Any business with less than 250 employees or less than $50 million in sales qualifies as an SME, and while they capture a lot of brick and mortar trade, many have struggled to get online. Amazon’s purpose behind publishing these statistics is to prove that Amazon is a great place for small businesses to trade.
Last year over half of all product sales on Amazon.com came from SMEs, enabling around 50,000 small businesses to exceed $500,000 in sales last year, and nearly 200,000 to exceed $100,000. The number of businesses on Amazon selling over $1 million worth of goods increased by 20%.
Amazon estimates that SMEs reliant on Amazon for survival have around 900,000 employees around the world. Because of their variety, third party sales are growing faster than first party, which convinced Amazon to stock over one million products from 20,000 SMEs in their storefronts program.

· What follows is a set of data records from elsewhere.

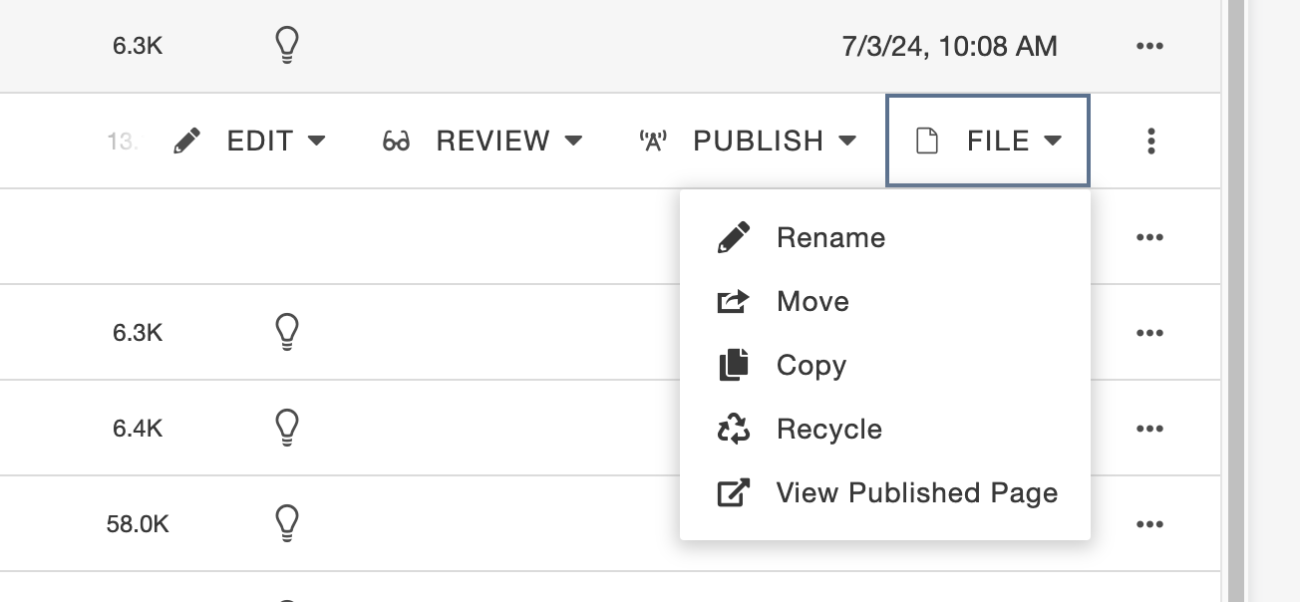Open the ellipsis menu on the 7/3/24 row
This screenshot has width=1300, height=602.
click(1150, 46)
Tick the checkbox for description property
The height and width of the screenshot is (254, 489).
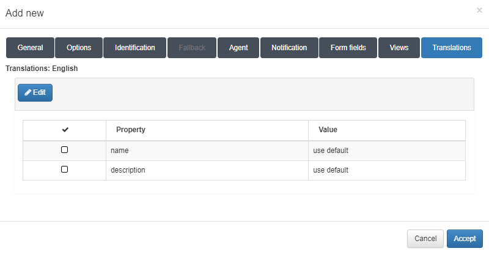(x=65, y=170)
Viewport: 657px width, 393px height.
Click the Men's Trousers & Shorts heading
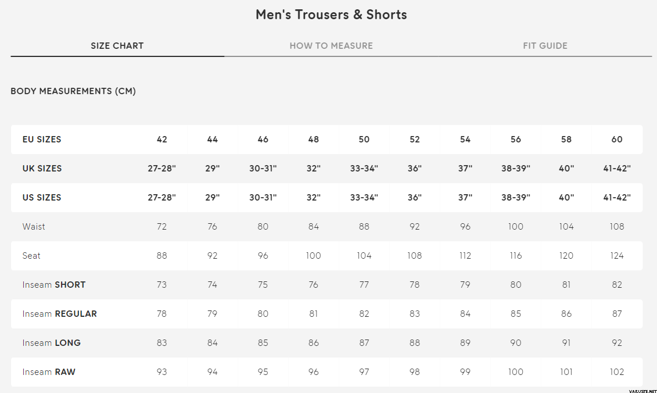(x=331, y=15)
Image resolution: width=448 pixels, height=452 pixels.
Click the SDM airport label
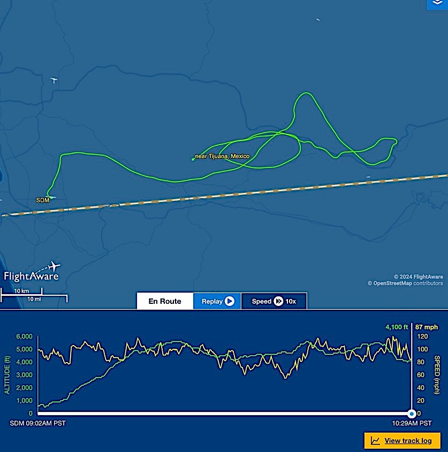pyautogui.click(x=43, y=200)
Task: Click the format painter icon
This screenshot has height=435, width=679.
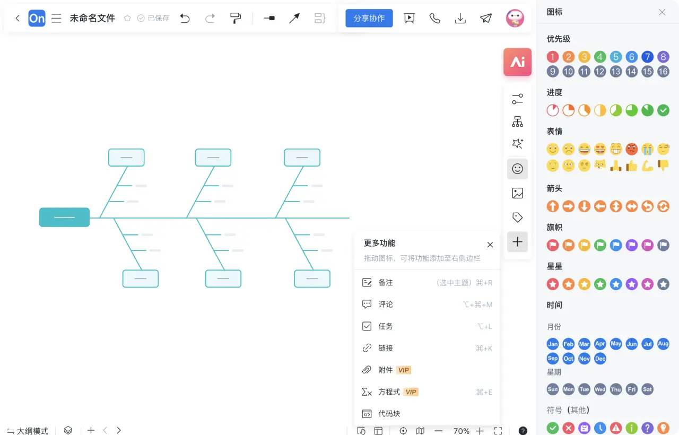Action: (236, 18)
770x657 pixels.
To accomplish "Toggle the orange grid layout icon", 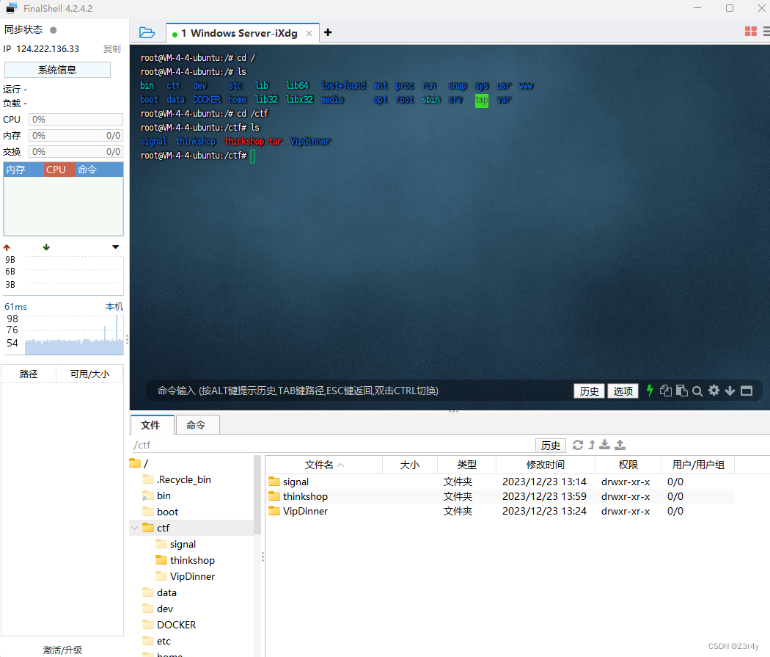I will 749,32.
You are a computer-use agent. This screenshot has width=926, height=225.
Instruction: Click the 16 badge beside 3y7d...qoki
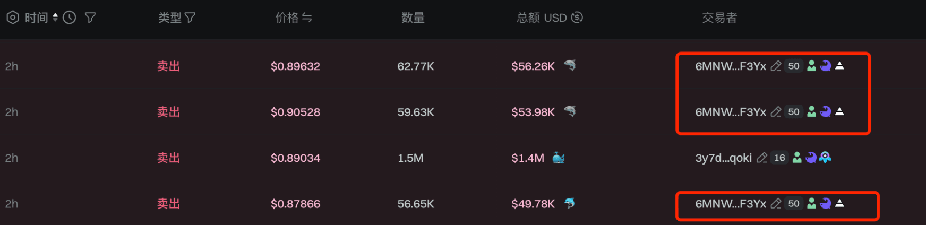coord(779,158)
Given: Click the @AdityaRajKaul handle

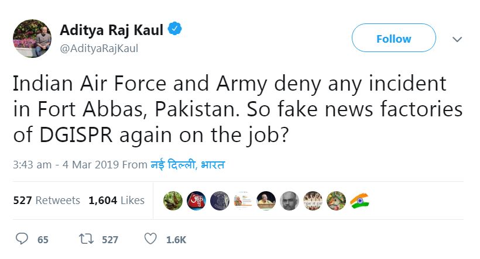Looking at the screenshot, I should coord(100,49).
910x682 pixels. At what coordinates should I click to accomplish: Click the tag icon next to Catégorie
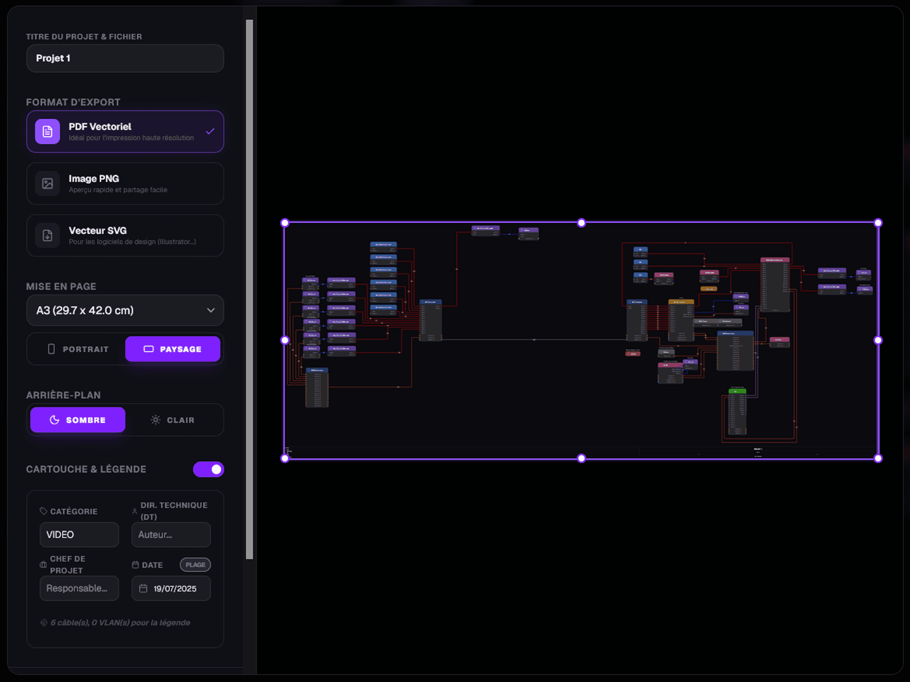43,511
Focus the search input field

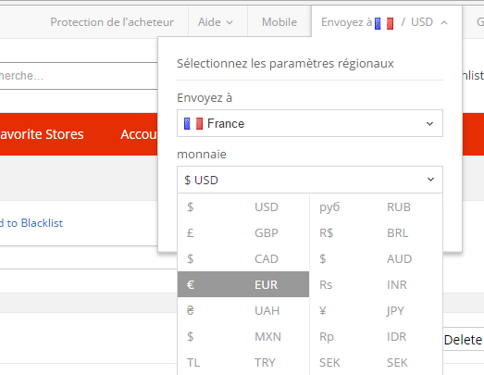coord(79,76)
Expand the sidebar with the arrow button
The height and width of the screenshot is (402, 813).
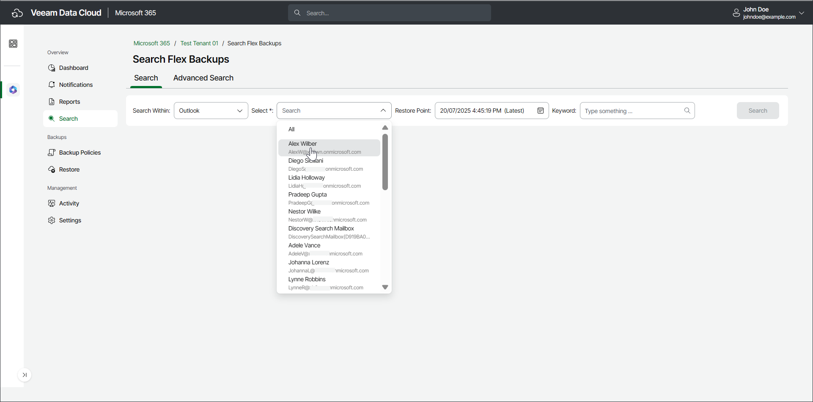tap(25, 375)
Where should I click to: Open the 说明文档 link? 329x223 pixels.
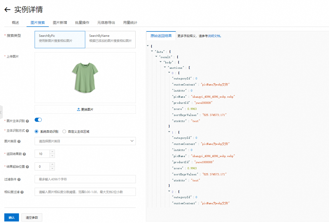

“This year growth of small and medium-sized businesses in our stores enables business owners to create new products, provide greater selection to customers, and reinvest in their local communities through job creation,” said Nick Dennisen, Vice President for Amazon.
“Since we opened our shelves to third-party sellers in 2001, small and medium-sized businesses have been an integral part of Amazon’s DNA. Our guiding star is an obsession with customers, and the service we’ve built is more powerful because we have small and medium-sized businesses complementing and competing with our retail business.”
Amazon sells goods from millions of third parties from over 130 countries. The million or so businesses operating out of the US have seen their export sales double in the past year, which helped contribute to the $1.5 billion in sales SMEs completed on the International Prime Day.
While it's not in Amazon's best interest to provide any potential negative stats or much detail about their own Amazon-branded products, it’s hard to argue that they’re not the place to be right now for small businesses.